While all eukaryotic cells are dependent on mitochondria for function, in a complex tissue, which cell type and which cell behavior are more sensitive to mitochondrial deficiency remains unpredictable. Here we show that in the mouse airway, compromising mitochondrial function by inactivating mitochondrial protease gene Lonp1 led to reduced progenitor proliferation and differentiation during development; apoptosis of terminally differentiated ciliated cells and their replacement by basal progenitors and goblet cells during homeostasis; and failed airway progenitor migration into damaged alveoli following influenza infection. ATF4 and the integrated stress response (ISR) pathway are elevated and responsible for airway phenotypes. Such context dependent sensitivities are predicted by the selective expression of Bok, which is required for ISR activation. Reduced LONP1 expression is found in chronic obstructive pulmonary disease (COPD) airways with squamous metaplasia.

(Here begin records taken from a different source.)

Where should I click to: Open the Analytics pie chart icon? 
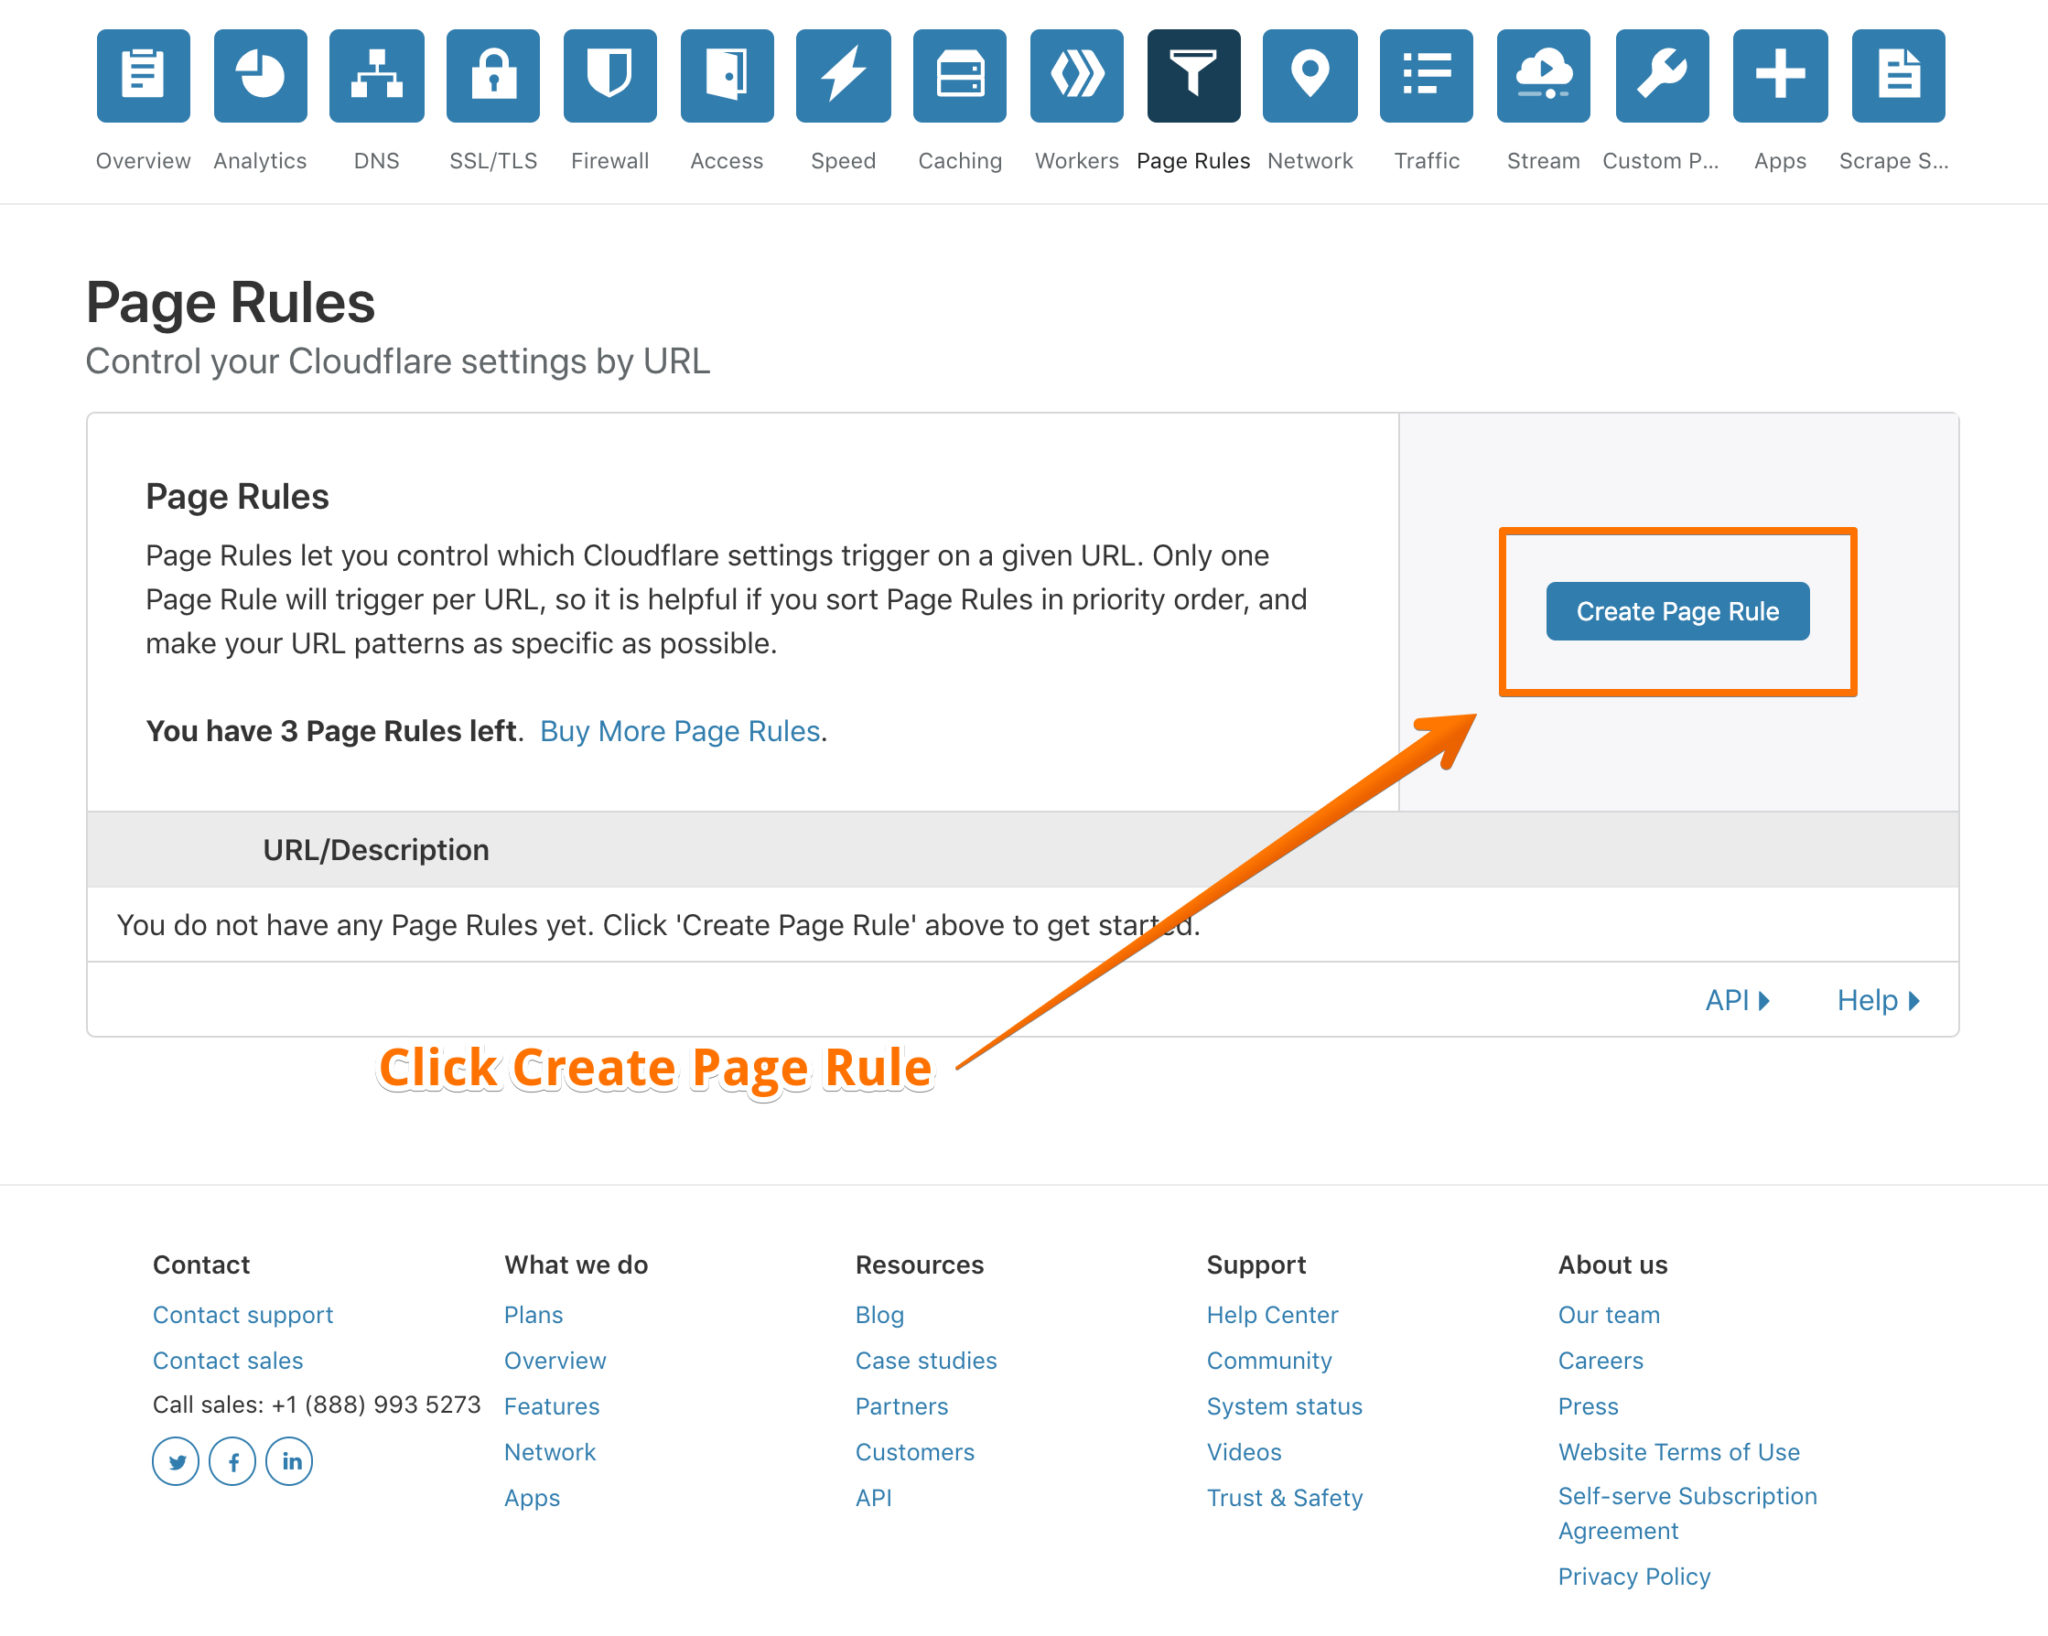[260, 76]
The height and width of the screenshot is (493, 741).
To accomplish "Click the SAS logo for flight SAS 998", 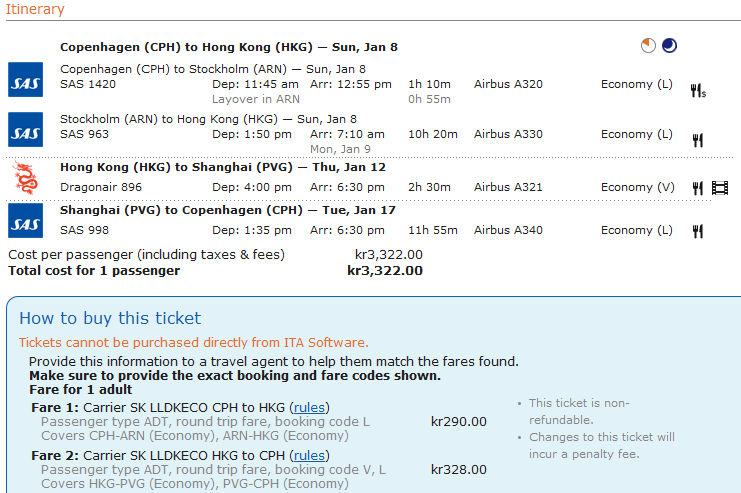I will pyautogui.click(x=25, y=220).
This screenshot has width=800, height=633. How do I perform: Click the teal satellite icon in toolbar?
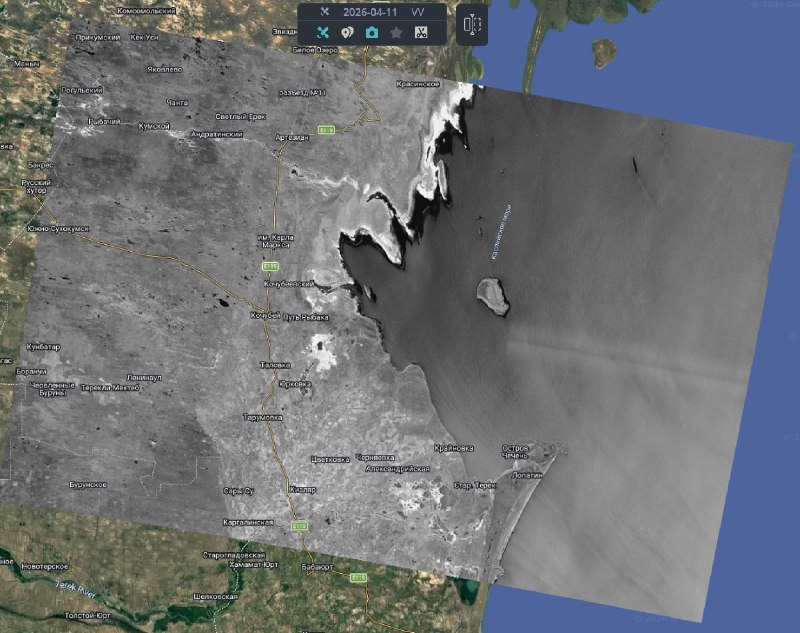[323, 32]
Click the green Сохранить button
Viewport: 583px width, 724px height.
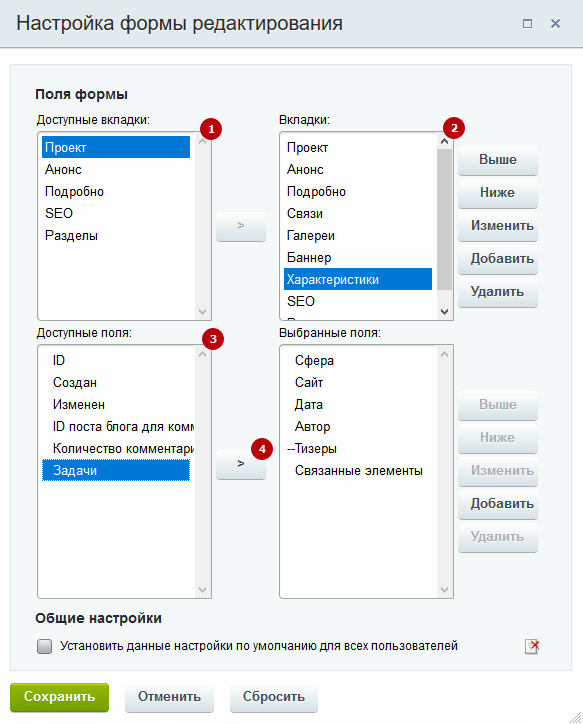tap(60, 697)
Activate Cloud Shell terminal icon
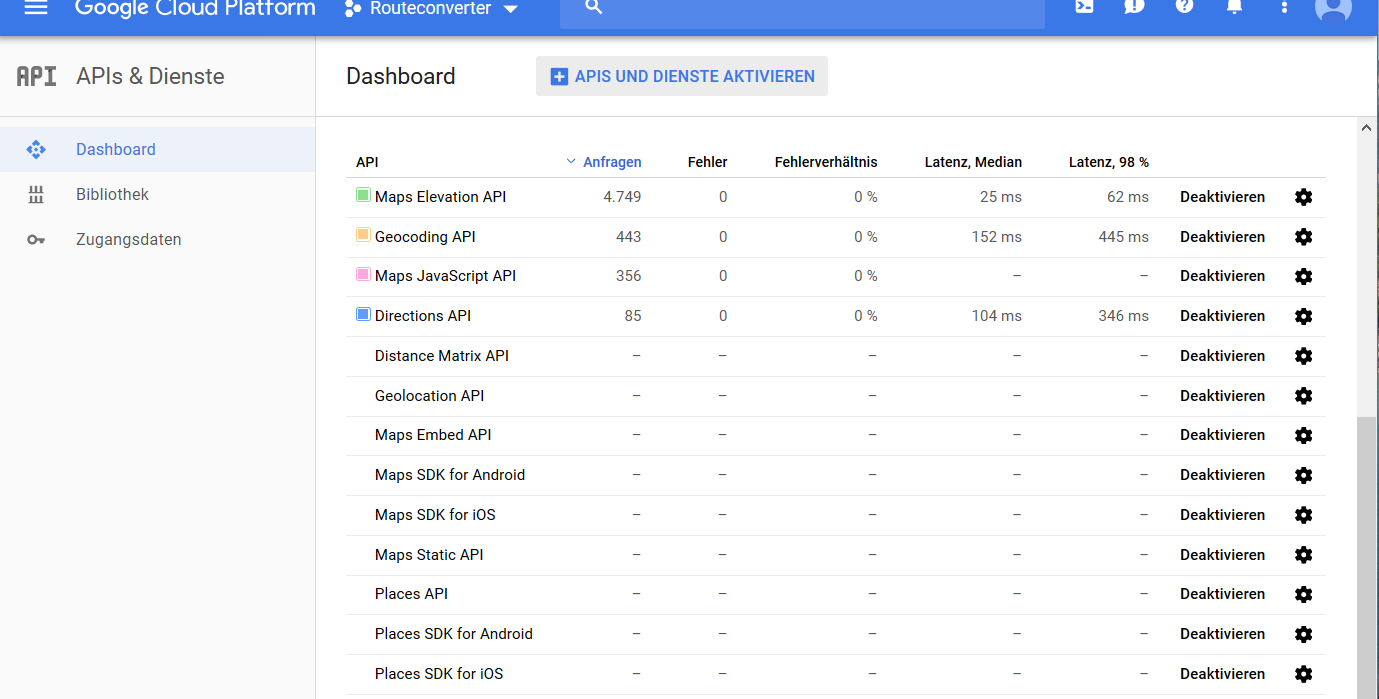 point(1084,7)
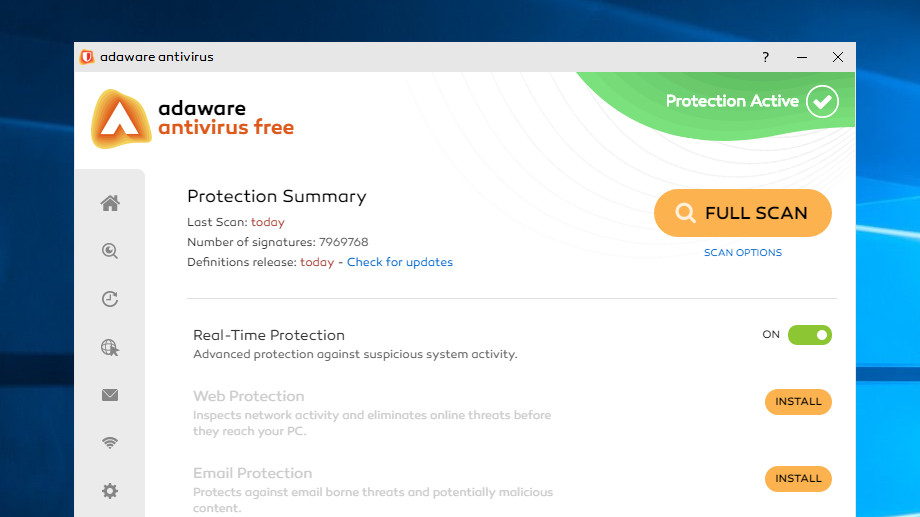Image resolution: width=920 pixels, height=517 pixels.
Task: Turn off Real-Time Protection toggle
Action: [810, 335]
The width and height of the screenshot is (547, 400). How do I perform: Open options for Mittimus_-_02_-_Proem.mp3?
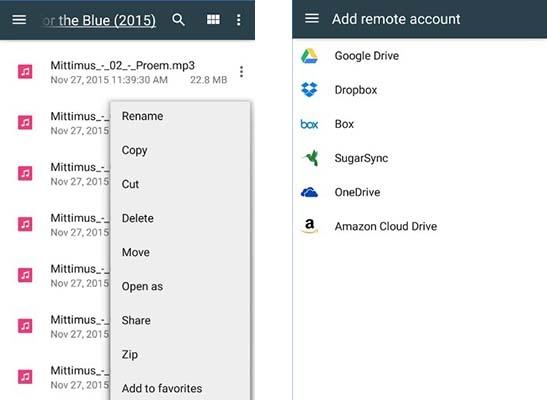pos(241,72)
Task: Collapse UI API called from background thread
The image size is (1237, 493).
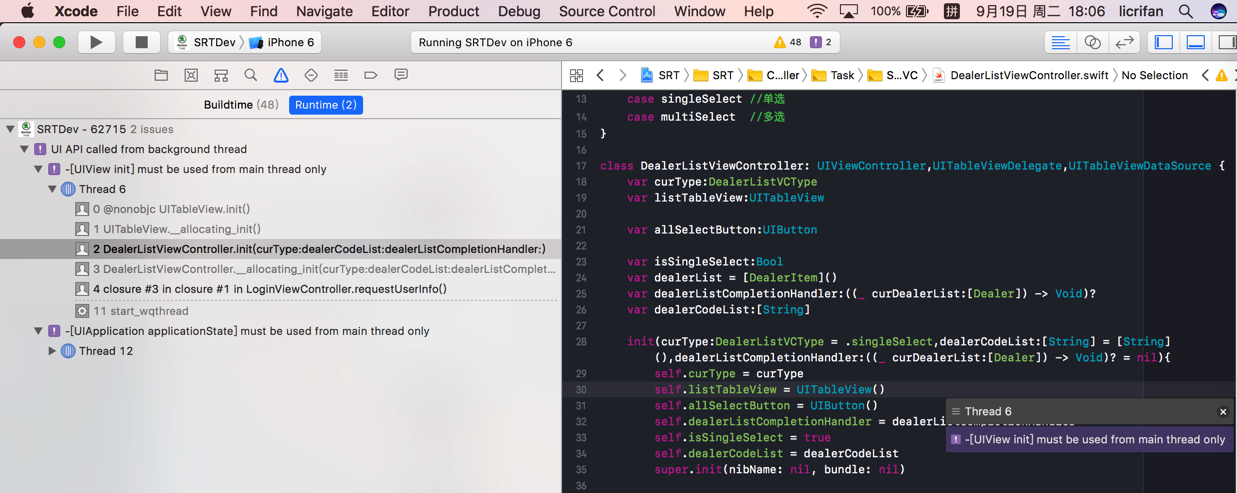Action: (x=24, y=149)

These findings illustrate a cellular energy landscape whereby compromised mitochondrial function could favor the emergence of pathological cell types. Overall design: Bulk RNA-seq from embryonic lungs at E13.5, including 3 controls and 4 Shhcre;Lonp1 mutants. Single cell RNA-seq from purified adult airway epithelial cells of control and Sox2creER;Lonp1;tdTomato. scRNA-seq from control (PBS) and influenza infected lungs at D11 and D20.